There were serious problems relating to children with undiagnosed learning disabilities, such as dyslexia: “It’s really helpful if teachers know that a student has a learning disability, so they can tailor teaching to meet that student’s needs. The government isn’t funding that adequately. Parents have to pay for a diagnosis, a lot of the time, for their son or daughter. Some parents can’t pay that. A student can go through the whole of high school with a severe learning disability, without any support. Often their frustration manifests as lashing out.”

Even if a student was recognised as needing additional help due to a disability, funding for teacher aides was grossly inadequate.

The teacher explained that teachers wanted higher pay, particularly to attract more teachers. “Understaffing is a huge issue in regional schools, where people just don’t want to go. So, if someone resigns, you have classes that are just stuck with relievers for months on end, and it becomes a big issue. It really affects students’ learning and their motivation.”

More money was also necessary because “you end up spending a lot of your own money on classroom resources,” while in Auckland and other cities “there are teachers who leave because they can’t afford to live there.”

Statistics show a steep decline in recent years in the number of people entering teacher training, while, at the same time, nearly half of all teachers leave the profession after five years, due to stress and low pay.

Teachers are also demanding an increase in non-contact time, to be able to deal with “an enormous amount of paperwork. Things like keeping track of every single meeting you have, including all the informal ones. Every beginner teacher has to have a log for the first couple of years. Assessment can take up a lot of time for some teachers. I think the pressure to get students through assessment can definitely impact on students’ learning.
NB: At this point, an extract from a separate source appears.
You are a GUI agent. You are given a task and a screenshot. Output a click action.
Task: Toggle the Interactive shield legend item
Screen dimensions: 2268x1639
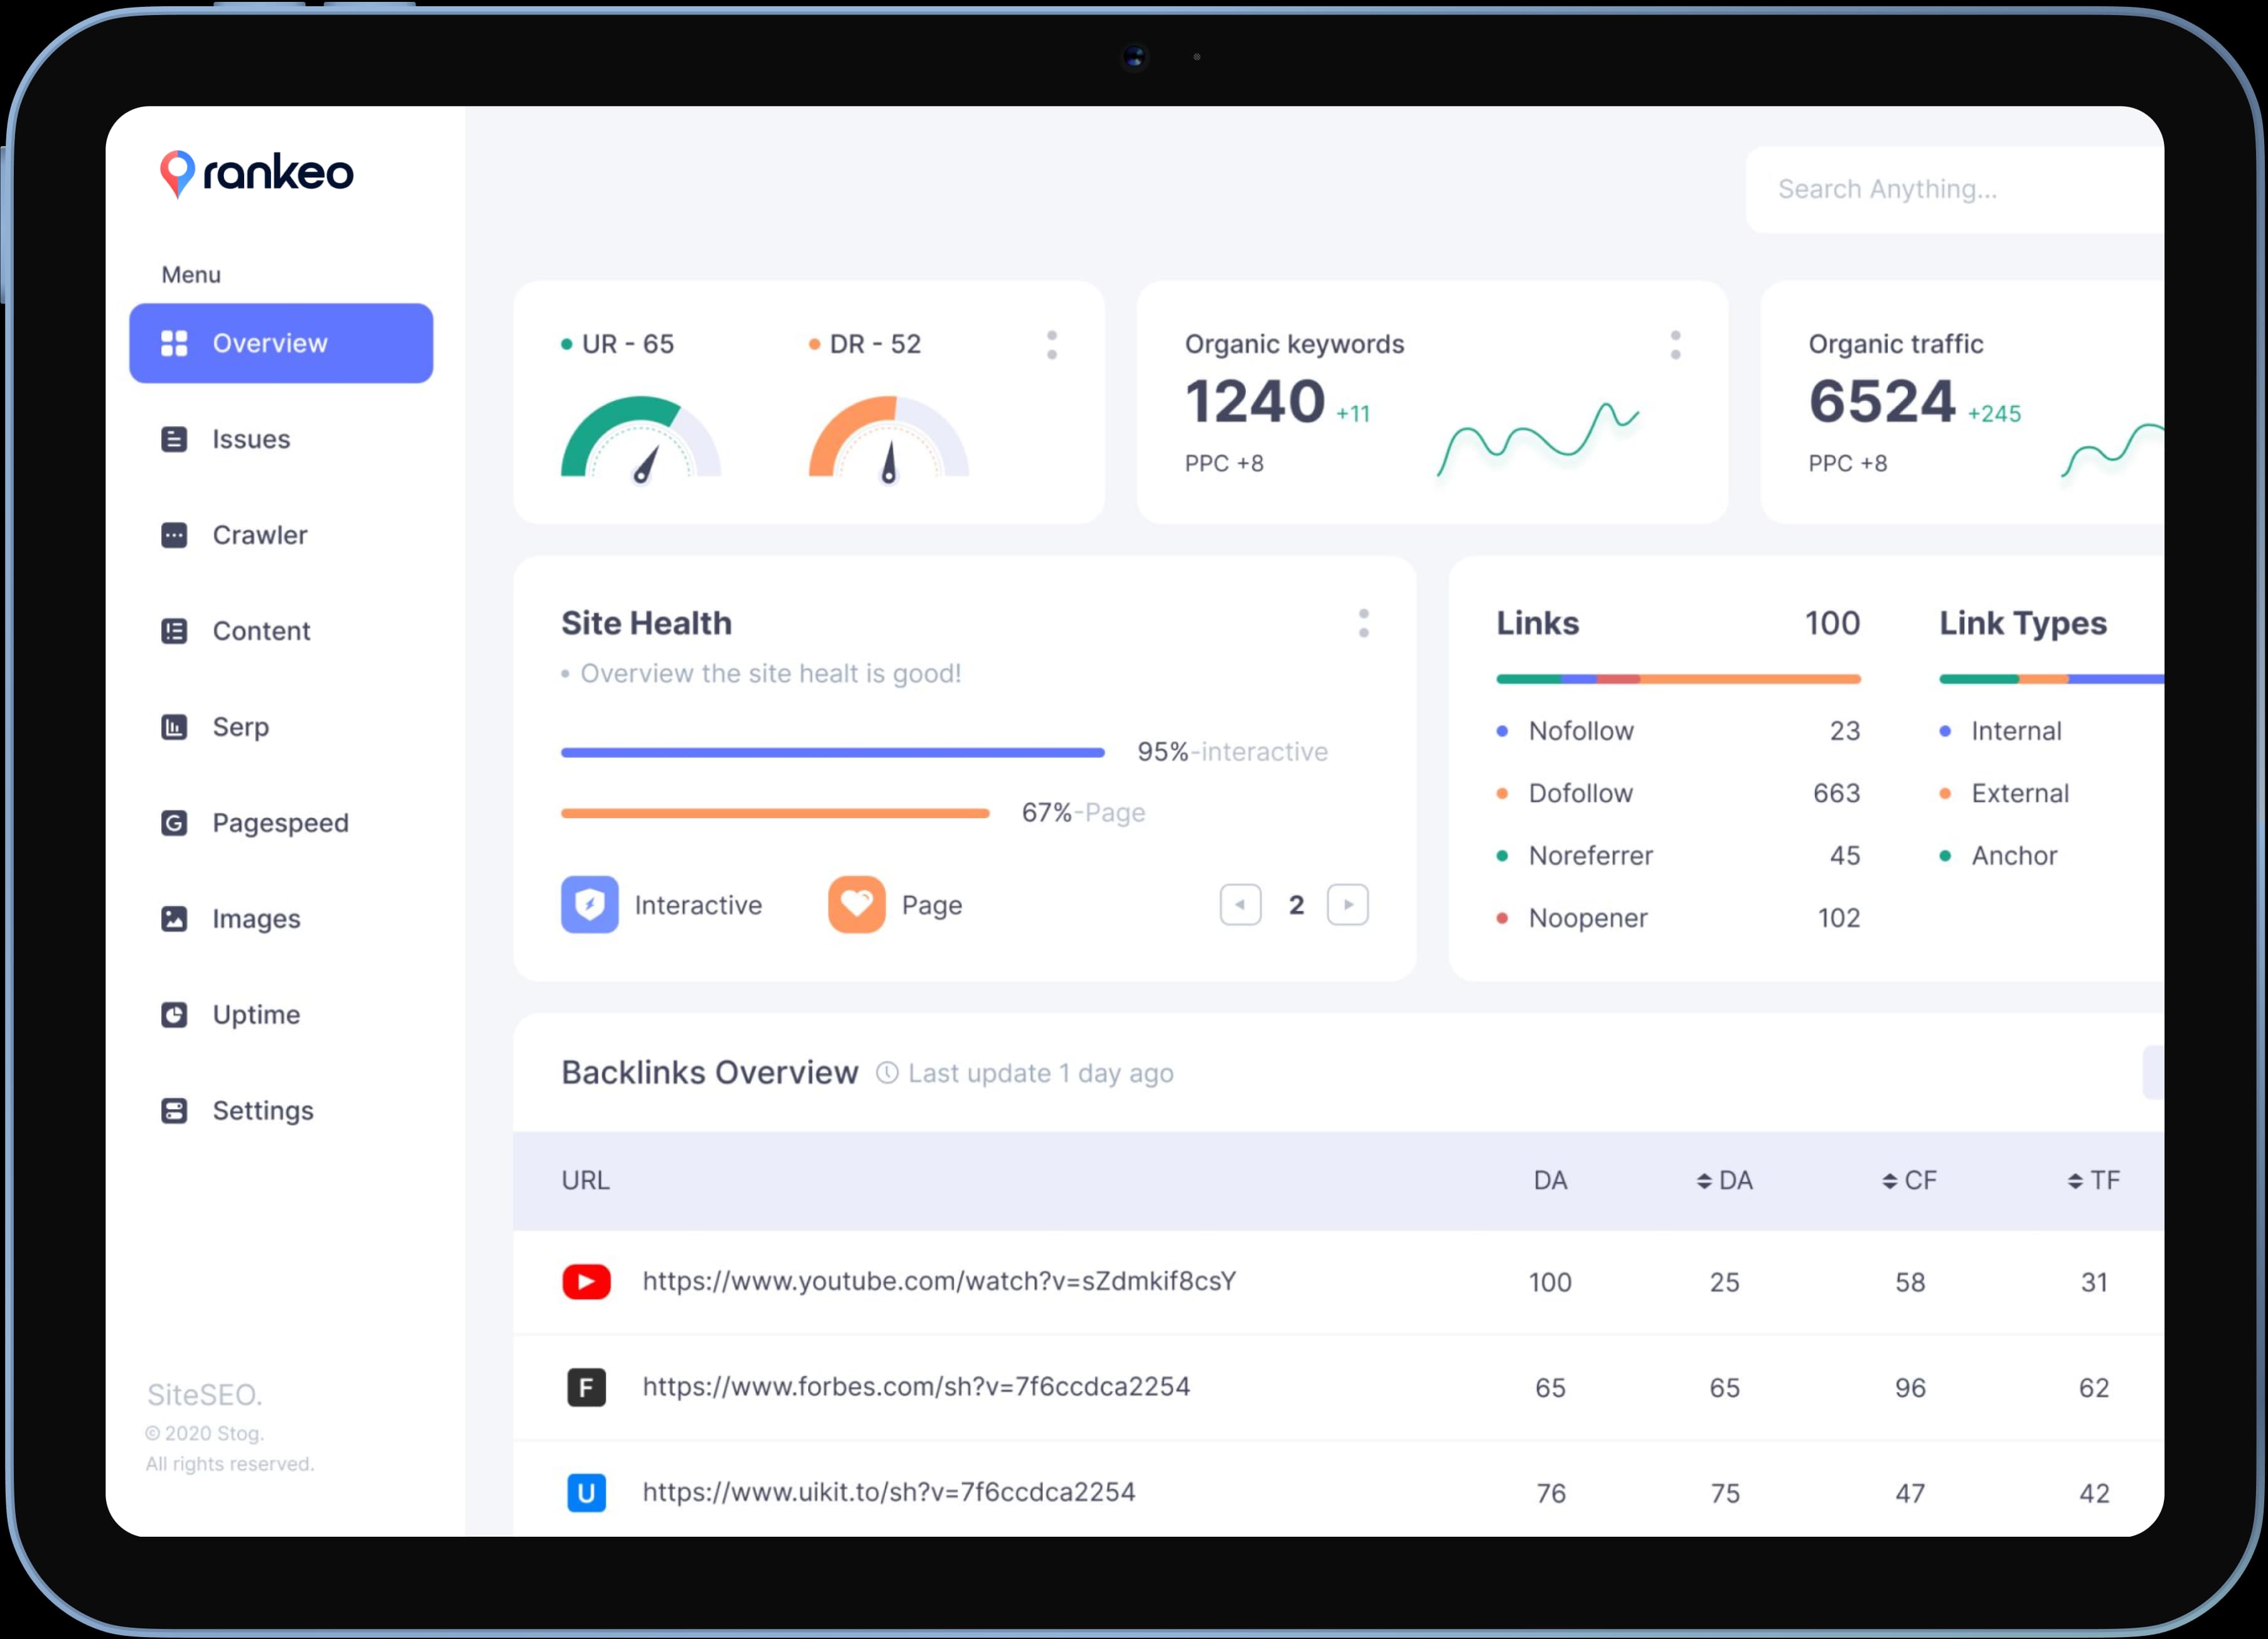[590, 905]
The NCEA curriculum has created a credit-farming atmosphere, where students aren’t learning to learn.

“A lot of time is spent on dealing with bad behaviour in class. That turns into a great deal of paperwork very quickly. So if you have a class in which eight students act up, you have to write a report on each one of the students.”

The teacher denounced claims by Education Minister Chris Hipkins that the government’s pay offer of a three percent increase per year would eventually give teachers an extra $10,000 per year: “Hipkins is manipulating the data in every interview. He’s talking as though all teachers will be in the top pay bracket. Among teachers, there is a lot of anger and disgust with Hipkins.”

Teachers were “sad and frustrated,” he said, when the PPTA cancelled industrial action that had been scheduled for June 11. The union claimed there had been “constructive progress” in talks with Hipkins, but had not yet released any details.

Commenting on the role of the unions, the teacher declared that teachers were underpaid and schools were in crisis “because the PPTA and NZEI have allowed this to happen with settlement after settlement. This one is not likely to be different. They’ll say: three percent per year is the best we could negotiate. If that’s only coming once every decade then, of course, our wages fall behind. The truth is they’re letting things get worse and they’re selling the few, minimal deals that they broker as successes, when they’re not.”